[Opening Task data section]
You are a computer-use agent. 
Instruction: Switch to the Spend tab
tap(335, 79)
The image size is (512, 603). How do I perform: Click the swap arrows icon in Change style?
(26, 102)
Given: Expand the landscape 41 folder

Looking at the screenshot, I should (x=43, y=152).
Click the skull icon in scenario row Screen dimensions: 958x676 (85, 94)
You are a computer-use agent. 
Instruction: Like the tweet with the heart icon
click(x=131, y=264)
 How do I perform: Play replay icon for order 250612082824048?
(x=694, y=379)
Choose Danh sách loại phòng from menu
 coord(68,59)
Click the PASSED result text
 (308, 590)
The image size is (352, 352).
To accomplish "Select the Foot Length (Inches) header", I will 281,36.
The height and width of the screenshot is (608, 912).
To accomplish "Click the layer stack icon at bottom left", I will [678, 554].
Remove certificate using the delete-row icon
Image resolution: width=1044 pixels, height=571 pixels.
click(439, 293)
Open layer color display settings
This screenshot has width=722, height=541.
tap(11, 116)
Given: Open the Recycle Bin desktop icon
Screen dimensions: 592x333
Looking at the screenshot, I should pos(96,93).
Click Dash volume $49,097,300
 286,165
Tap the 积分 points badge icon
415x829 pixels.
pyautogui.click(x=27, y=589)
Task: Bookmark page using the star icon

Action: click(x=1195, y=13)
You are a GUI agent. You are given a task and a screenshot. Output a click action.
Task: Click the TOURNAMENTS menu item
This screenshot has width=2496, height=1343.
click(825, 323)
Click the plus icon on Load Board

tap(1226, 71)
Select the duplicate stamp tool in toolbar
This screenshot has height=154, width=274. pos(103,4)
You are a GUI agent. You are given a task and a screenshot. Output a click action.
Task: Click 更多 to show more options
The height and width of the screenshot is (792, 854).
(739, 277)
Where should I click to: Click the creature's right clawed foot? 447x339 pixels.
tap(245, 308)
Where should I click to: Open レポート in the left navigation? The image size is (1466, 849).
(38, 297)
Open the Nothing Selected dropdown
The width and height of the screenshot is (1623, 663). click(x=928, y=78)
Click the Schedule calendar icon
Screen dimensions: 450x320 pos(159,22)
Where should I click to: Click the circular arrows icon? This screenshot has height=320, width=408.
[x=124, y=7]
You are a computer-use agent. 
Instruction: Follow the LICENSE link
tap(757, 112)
[Closing Task data section]
# What needs to be done
The answer must be a verbatim transcription of the entries above, from the first line through the line that contains "The height and width of the screenshot is (608, 912).", and nothing more.

# Answer area
You are a computer-use agent. 
Instruction: Switch to the Spend tab
tap(335, 79)
The image size is (512, 603). How do I perform: Click the swap arrows icon in Change style?
(26, 102)
Given: Expand the landscape 41 folder

Looking at the screenshot, I should (x=43, y=152).
Click the skull icon in scenario row Screen dimensions: 958x676 (85, 94)
You are a computer-use agent. 
Instruction: Like the tweet with the heart icon
click(x=131, y=264)
 How do I perform: Play replay icon for order 250612082824048?
(x=694, y=379)
Choose Danh sách loại phòng from menu
 coord(68,59)
Click the PASSED result text
 (308, 590)
The image size is (352, 352).
To accomplish "Select the Foot Length (Inches) header", I will 281,36.
The height and width of the screenshot is (608, 912).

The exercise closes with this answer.